IFDA member Kate Kelly Smith and Hearst Design Group hosts a special luncheon to honor up-and-coming designers


IFDA NY chapter member Kate Kelly Smith (Senior Vice President Group Publishing Director of Hearst Design Group) talks at an exciting luncheon to honor new designers showing talent.
One of Hearst's important shelter magazines, House Beautiful honored designers today who have been featured this year in their famous Next Wave column. The magazine has a long history of celebrating  new designers, and this event is a testament to Hearst's commitment to supporting the industry.  This year, they ramped it up a notch by inviting a year's worth of featured designers to their New York City headquarters for a celebratory lunch in the gorgeous Hearst Tower dining room with both Kate Kelly Smith (SVP, Group Publishing Director of Hearst Design Group) and Newell Turner (Editorial Director, Hearst Design Group) presiding over the festivities.  A handful of us design bloggers were also invited and introduced, asked to stand and individually acknowledged to the crowd for our work covering the design industry -- 
Thank You Kate Kelly Smith!


Kate Kelly with Janice Langrall, Scalamandre
 Newell Turner showed us snapshots from the Next Wave column dating back to the 1980s, profiling many designers who are now household names. 

this year's profiled designers with Kate Kelly Smith & Newell Turner

Please check out Nest by Tamara for a full recap of this event.
Additionally, for more detailed information on Kate Kelly Smith, please read below the profile and interview board member Rose Gilbert wrote and submitted to this past IFDA NY newsletter.


KATE KELLY SMITH
written by Rose Gilbert
From where she sits – high above 57th Street in the Gold and Platinum LEEDS Hearst Tower headquarters designed by Baron Norman Foster – Kate Kelly Smith has a clear picture of IFDA’s role in her career and of the future of design magazines.

“I know IFDA has helped my career,” she volunteers.  “I joined when I was still in my first selling job, at hfd.”

That was in the early l980s. Design publications existed on paper only, IFDA was becoming a force in the design industry, and Kelly was about to join the first of a long series of New York Chapter committees, including the Big Apple Award and Circle of Excellence (which she herself would win some 33 years later, in 2012).

“I was invited to be on a committee, which immediately opened my eyes to all the networking opportunities IFDA brings,” Kelly recalled.  So she was quick to volunteer for many different committees and, eventually, to serve on the Chapter Board of Directors for many years, she said, “Which is how I got to know other people in the industry.

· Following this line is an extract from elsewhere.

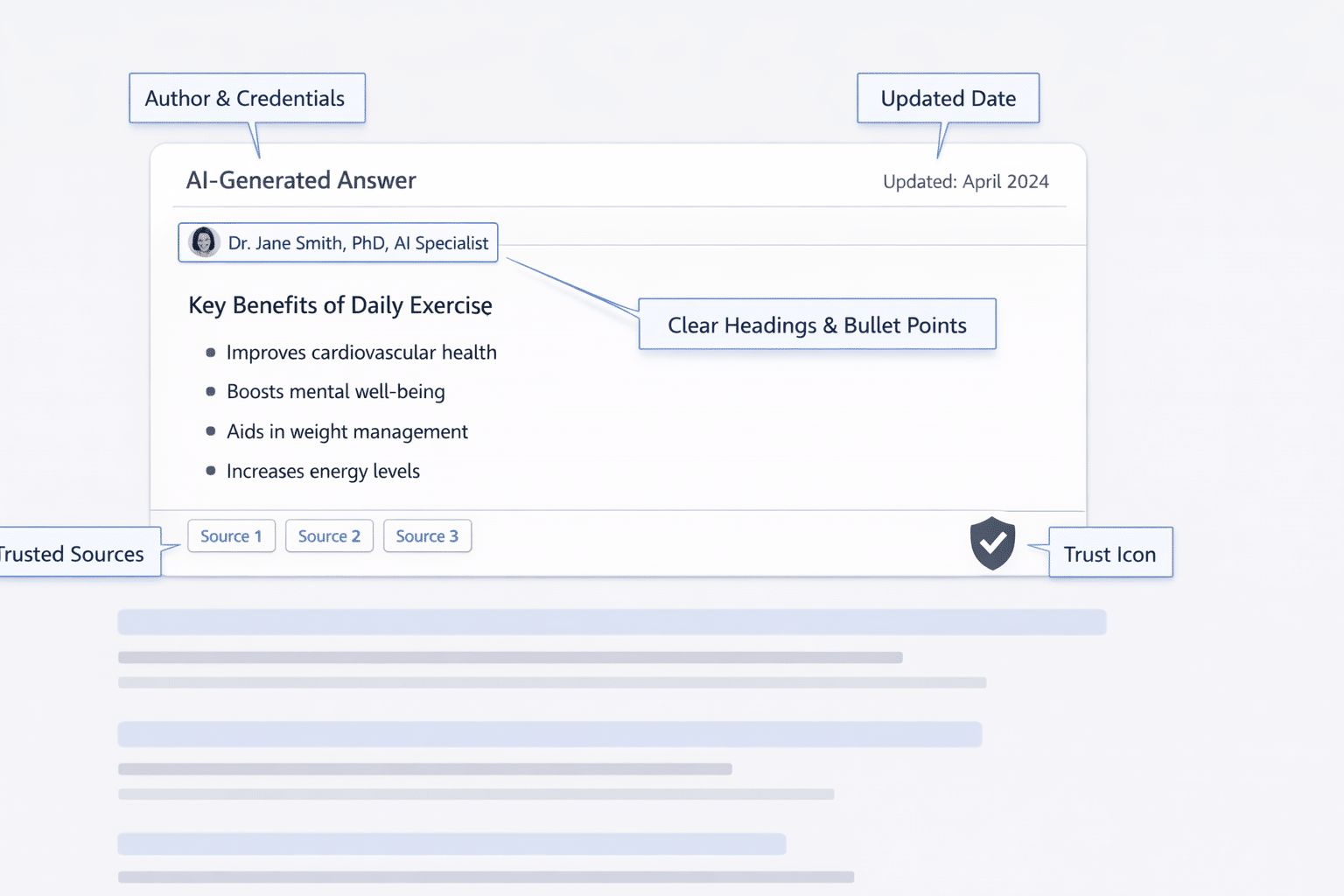Select the Improves cardiovascular health bullet
The height and width of the screenshot is (896, 1344).
point(361,353)
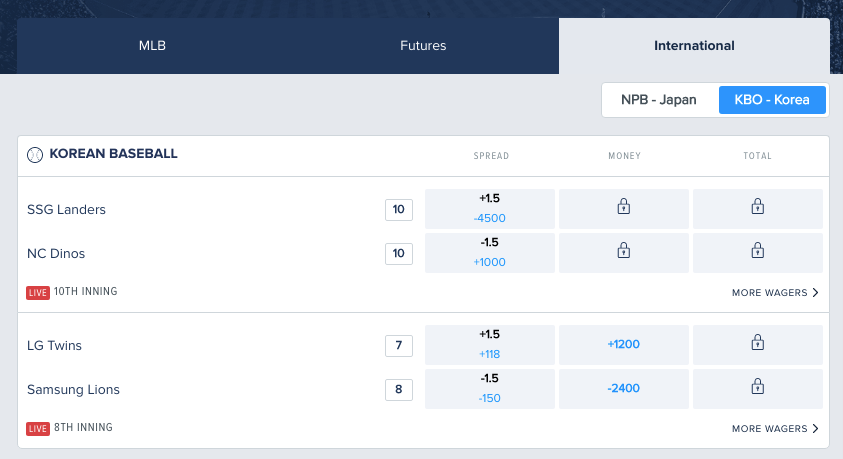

“Now those people, my peers, are running big jobs in the industry.”  And that makes running her own very big job easier and more rewarding.  As senior vice president and publishing director of Hearst Design Group (and chief revenue officer of House Beautiful and Veranda), Kelly oversees the publishing side of both magazines and Elle Décor.   

That puts her on top of what Hearst describes as “a powerhouse in the shelter category, representing a 60-percent share of its market and a combined audience of more than eight million.”

Kelly’s behind much of that growth, as the publishing industry has noticed in a big way: Adweek put her on its “Hot List” in 2011; she made Advertising Age’s magazine “A List” in 2008.  That same year, the respected Media Industry Newsletter cited her among the year’s “21 Most Intriguing People.”

IFDAers can vouch for that, especially those who took advantage of her breakfast discussion of “The Media Today and Tomorrow,” held some 44-stories up in the Hearst Tower last June.  Kelly offered members an exclusive look into the publishing world, a world she has helped shape.  Or reshape:  she has been a pioneer in digital space, developing House Beautiful’s concept of “live paper” – programs that jump from print and digital platforms to unique events, like House Beautiful’s 2012 Kitchen of the Year where digital watermarks allowed visitors to pin kitchen furnishings directly to Pinterest.

The magazine won that year’s lifestyle award for General Excellence from the American Society of Magazine Editors (and was twice more nominated, in 2011 and 2013).

As Kelly points out, “The world of advertising has changed dramatically over the past 25 years.  Technology has changed everything.  We’ve gone from months to moments.  An editor no longer plans for just the magazine; today, it is magazine plus digital, mobile, video, and all the social outlets.


“But what remains the same is that this is a people business,” Kelly concludes.  “It begins and ends with relationships.  And it always will.”